[Work to complete]
Reproduce the entries below, switching each "Identify the location of" to "Find the position of" and leaving everything else unchanged.
▽
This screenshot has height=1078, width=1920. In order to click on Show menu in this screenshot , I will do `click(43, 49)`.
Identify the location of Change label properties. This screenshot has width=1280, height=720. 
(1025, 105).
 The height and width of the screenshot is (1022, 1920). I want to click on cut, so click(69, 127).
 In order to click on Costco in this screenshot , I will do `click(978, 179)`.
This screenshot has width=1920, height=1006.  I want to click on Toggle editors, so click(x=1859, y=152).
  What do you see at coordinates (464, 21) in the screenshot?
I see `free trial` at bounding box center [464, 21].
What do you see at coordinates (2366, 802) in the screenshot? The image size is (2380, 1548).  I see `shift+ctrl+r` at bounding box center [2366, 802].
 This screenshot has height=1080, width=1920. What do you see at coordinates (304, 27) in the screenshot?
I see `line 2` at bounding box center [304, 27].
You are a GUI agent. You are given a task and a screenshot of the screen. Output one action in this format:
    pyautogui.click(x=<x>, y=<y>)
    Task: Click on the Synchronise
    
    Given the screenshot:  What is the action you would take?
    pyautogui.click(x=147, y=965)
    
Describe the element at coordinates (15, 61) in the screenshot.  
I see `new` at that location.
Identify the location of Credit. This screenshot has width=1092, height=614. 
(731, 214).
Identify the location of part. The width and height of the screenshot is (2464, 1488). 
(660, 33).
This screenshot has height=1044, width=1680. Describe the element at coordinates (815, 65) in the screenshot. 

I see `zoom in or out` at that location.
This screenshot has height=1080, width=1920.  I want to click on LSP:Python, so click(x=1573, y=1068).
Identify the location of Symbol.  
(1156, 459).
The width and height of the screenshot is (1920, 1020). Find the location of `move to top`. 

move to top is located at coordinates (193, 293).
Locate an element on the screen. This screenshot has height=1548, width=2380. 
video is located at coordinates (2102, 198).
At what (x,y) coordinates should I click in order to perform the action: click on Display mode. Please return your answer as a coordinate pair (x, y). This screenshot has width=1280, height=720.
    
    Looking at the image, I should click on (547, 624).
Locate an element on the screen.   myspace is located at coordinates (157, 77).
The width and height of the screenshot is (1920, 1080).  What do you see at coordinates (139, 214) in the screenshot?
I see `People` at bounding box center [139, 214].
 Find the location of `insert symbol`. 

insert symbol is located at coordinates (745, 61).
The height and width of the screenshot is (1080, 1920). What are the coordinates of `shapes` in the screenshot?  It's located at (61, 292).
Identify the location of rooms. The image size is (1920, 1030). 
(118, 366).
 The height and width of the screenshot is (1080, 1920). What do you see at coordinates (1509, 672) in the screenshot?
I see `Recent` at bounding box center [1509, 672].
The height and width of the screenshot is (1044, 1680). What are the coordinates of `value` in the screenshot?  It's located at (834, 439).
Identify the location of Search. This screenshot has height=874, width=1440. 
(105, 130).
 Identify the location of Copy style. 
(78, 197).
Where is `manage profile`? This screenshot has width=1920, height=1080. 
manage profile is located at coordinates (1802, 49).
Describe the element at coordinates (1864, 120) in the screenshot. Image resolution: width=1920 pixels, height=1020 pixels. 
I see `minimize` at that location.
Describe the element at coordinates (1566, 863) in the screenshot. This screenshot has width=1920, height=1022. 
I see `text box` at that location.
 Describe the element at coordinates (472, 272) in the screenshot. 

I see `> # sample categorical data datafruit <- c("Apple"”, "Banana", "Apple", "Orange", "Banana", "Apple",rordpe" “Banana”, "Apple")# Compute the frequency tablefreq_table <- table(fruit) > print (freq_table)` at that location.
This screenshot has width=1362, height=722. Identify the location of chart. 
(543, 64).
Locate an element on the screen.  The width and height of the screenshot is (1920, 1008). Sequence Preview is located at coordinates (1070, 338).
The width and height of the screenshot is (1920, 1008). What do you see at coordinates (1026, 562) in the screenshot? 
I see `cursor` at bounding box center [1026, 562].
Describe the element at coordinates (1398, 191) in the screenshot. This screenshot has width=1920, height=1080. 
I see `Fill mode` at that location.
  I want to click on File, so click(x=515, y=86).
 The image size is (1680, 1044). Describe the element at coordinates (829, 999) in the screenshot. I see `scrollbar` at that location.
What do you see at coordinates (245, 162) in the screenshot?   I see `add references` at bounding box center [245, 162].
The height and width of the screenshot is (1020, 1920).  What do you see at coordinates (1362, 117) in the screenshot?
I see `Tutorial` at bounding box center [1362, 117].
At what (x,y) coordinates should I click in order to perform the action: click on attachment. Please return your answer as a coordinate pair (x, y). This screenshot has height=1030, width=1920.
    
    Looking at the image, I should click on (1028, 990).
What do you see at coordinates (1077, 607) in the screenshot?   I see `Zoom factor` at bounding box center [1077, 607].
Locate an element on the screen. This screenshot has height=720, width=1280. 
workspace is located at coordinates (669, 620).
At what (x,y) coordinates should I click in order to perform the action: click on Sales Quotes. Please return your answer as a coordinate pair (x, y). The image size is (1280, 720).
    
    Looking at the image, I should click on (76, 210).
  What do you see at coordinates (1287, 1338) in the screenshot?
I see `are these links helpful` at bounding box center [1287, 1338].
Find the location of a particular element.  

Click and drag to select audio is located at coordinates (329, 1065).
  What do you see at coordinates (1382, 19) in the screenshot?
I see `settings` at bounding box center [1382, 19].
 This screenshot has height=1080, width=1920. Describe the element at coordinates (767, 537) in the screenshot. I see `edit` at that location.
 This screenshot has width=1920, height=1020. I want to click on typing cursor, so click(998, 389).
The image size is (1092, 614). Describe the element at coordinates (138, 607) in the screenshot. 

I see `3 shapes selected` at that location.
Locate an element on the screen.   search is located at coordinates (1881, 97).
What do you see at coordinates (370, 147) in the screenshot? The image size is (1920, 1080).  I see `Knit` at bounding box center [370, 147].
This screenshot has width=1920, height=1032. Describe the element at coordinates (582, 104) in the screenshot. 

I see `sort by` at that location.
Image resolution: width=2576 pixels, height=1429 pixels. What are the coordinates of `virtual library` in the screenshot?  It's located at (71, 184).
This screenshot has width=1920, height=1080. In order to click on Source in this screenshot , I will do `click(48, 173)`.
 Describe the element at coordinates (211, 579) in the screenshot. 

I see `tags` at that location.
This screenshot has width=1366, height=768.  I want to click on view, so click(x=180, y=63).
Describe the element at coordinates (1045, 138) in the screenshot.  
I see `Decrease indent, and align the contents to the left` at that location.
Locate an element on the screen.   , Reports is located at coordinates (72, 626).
△
[Solution to this exercise]
This screenshot has height=1078, width=1920. In order to click on Show menu in this screenshot , I will do `click(43, 49)`.
Find the position of Change label properties. This screenshot has width=1280, height=720. 
(1025, 105).
 The height and width of the screenshot is (1022, 1920). I want to click on cut, so click(69, 127).
 In order to click on Costco in this screenshot , I will do `click(978, 179)`.
This screenshot has width=1920, height=1006.  I want to click on Toggle editors, so click(x=1859, y=152).
  What do you see at coordinates (464, 21) in the screenshot?
I see `free trial` at bounding box center [464, 21].
What do you see at coordinates (2366, 802) in the screenshot? The image size is (2380, 1548).  I see `shift+ctrl+r` at bounding box center [2366, 802].
 This screenshot has height=1080, width=1920. What do you see at coordinates (304, 27) in the screenshot?
I see `line 2` at bounding box center [304, 27].
You are a GUI agent. You are given a task and a screenshot of the screen. Output one action in this format:
    pyautogui.click(x=<x>, y=<y>)
    Task: Click on the Synchronise
    
    Given the screenshot:  What is the action you would take?
    pyautogui.click(x=147, y=965)
    
Describe the element at coordinates (15, 61) in the screenshot.  
I see `new` at that location.
Find the position of Credit. This screenshot has width=1092, height=614. 
(731, 214).
Find the position of part. The width and height of the screenshot is (2464, 1488). 
(660, 33).
This screenshot has height=1044, width=1680. Describe the element at coordinates (815, 65) in the screenshot. 

I see `zoom in or out` at that location.
This screenshot has height=1080, width=1920.  I want to click on LSP:Python, so click(x=1573, y=1068).
Find the position of Symbol.  
(1156, 459).
The width and height of the screenshot is (1920, 1020). Find the location of `move to top`. 

move to top is located at coordinates (193, 293).
Locate an element on the screen. This screenshot has height=1548, width=2380. 
video is located at coordinates (2102, 198).
At what (x,y) coordinates should I click in order to perform the action: click on Display mode. Please return your answer as a coordinate pair (x, y). This screenshot has width=1280, height=720.
    
    Looking at the image, I should click on (547, 624).
Locate an element on the screen.   myspace is located at coordinates (157, 77).
The width and height of the screenshot is (1920, 1080).  What do you see at coordinates (139, 214) in the screenshot?
I see `People` at bounding box center [139, 214].
 Find the location of `insert symbol`. 

insert symbol is located at coordinates (745, 61).
The height and width of the screenshot is (1080, 1920). What are the coordinates of `shapes` in the screenshot?  It's located at (61, 292).
Find the position of rooms. The image size is (1920, 1030). 
(118, 366).
 The height and width of the screenshot is (1080, 1920). What do you see at coordinates (1509, 672) in the screenshot?
I see `Recent` at bounding box center [1509, 672].
The height and width of the screenshot is (1044, 1680). What are the coordinates of `value` in the screenshot?  It's located at (834, 439).
Find the position of Search. This screenshot has height=874, width=1440. 
(105, 130).
 Find the position of Copy style. 
(78, 197).
Where is `manage profile`? This screenshot has width=1920, height=1080. 
manage profile is located at coordinates (1802, 49).
Describe the element at coordinates (1864, 120) in the screenshot. Image resolution: width=1920 pixels, height=1020 pixels. 
I see `minimize` at that location.
Describe the element at coordinates (1566, 863) in the screenshot. This screenshot has width=1920, height=1022. 
I see `text box` at that location.
 Describe the element at coordinates (472, 272) in the screenshot. 

I see `> # sample categorical data datafruit <- c("Apple"”, "Banana", "Apple", "Orange", "Banana", "Apple",rordpe" “Banana”, "Apple")# Compute the frequency tablefreq_table <- table(fruit) > print (freq_table)` at that location.
This screenshot has width=1362, height=722. Find the position of chart. 
(543, 64).
Locate an element on the screen.  The width and height of the screenshot is (1920, 1008). Sequence Preview is located at coordinates (1070, 338).
The width and height of the screenshot is (1920, 1008). What do you see at coordinates (1026, 562) in the screenshot? 
I see `cursor` at bounding box center [1026, 562].
Describe the element at coordinates (1398, 191) in the screenshot. This screenshot has width=1920, height=1080. 
I see `Fill mode` at that location.
  I want to click on File, so click(x=515, y=86).
 The image size is (1680, 1044). Describe the element at coordinates (829, 999) in the screenshot. I see `scrollbar` at that location.
What do you see at coordinates (245, 162) in the screenshot?   I see `add references` at bounding box center [245, 162].
The height and width of the screenshot is (1020, 1920).  What do you see at coordinates (1362, 117) in the screenshot?
I see `Tutorial` at bounding box center [1362, 117].
At what (x,y) coordinates should I click in order to perform the action: click on attachment. Please return your answer as a coordinate pair (x, y). This screenshot has height=1030, width=1920.
    
    Looking at the image, I should click on (1028, 990).
What do you see at coordinates (1077, 607) in the screenshot?   I see `Zoom factor` at bounding box center [1077, 607].
Locate an element on the screen. This screenshot has height=720, width=1280. 
workspace is located at coordinates (669, 620).
At what (x,y) coordinates should I click in order to perform the action: click on Sales Quotes. Please return your answer as a coordinate pair (x, y). The image size is (1280, 720).
    
    Looking at the image, I should click on (76, 210).
  What do you see at coordinates (1287, 1338) in the screenshot?
I see `are these links helpful` at bounding box center [1287, 1338].
Find the location of a particular element.  

Click and drag to select audio is located at coordinates (329, 1065).
  What do you see at coordinates (1382, 19) in the screenshot?
I see `settings` at bounding box center [1382, 19].
 This screenshot has height=1080, width=1920. Describe the element at coordinates (767, 537) in the screenshot. I see `edit` at that location.
 This screenshot has width=1920, height=1020. I want to click on typing cursor, so click(998, 389).
The image size is (1092, 614). Describe the element at coordinates (138, 607) in the screenshot. 

I see `3 shapes selected` at that location.
Locate an element on the screen.   search is located at coordinates (1881, 97).
What do you see at coordinates (370, 147) in the screenshot? The image size is (1920, 1080).  I see `Knit` at bounding box center [370, 147].
This screenshot has width=1920, height=1032. Describe the element at coordinates (582, 104) in the screenshot. 

I see `sort by` at that location.
Image resolution: width=2576 pixels, height=1429 pixels. What are the coordinates of `virtual library` in the screenshot?  It's located at (71, 184).
This screenshot has width=1920, height=1080. In order to click on Source in this screenshot , I will do `click(48, 173)`.
 Describe the element at coordinates (211, 579) in the screenshot. 

I see `tags` at that location.
This screenshot has width=1366, height=768.  I want to click on view, so click(x=180, y=63).
Describe the element at coordinates (1045, 138) in the screenshot.  
I see `Decrease indent, and align the contents to the left` at that location.
Locate an element on the screen.   , Reports is located at coordinates (72, 626).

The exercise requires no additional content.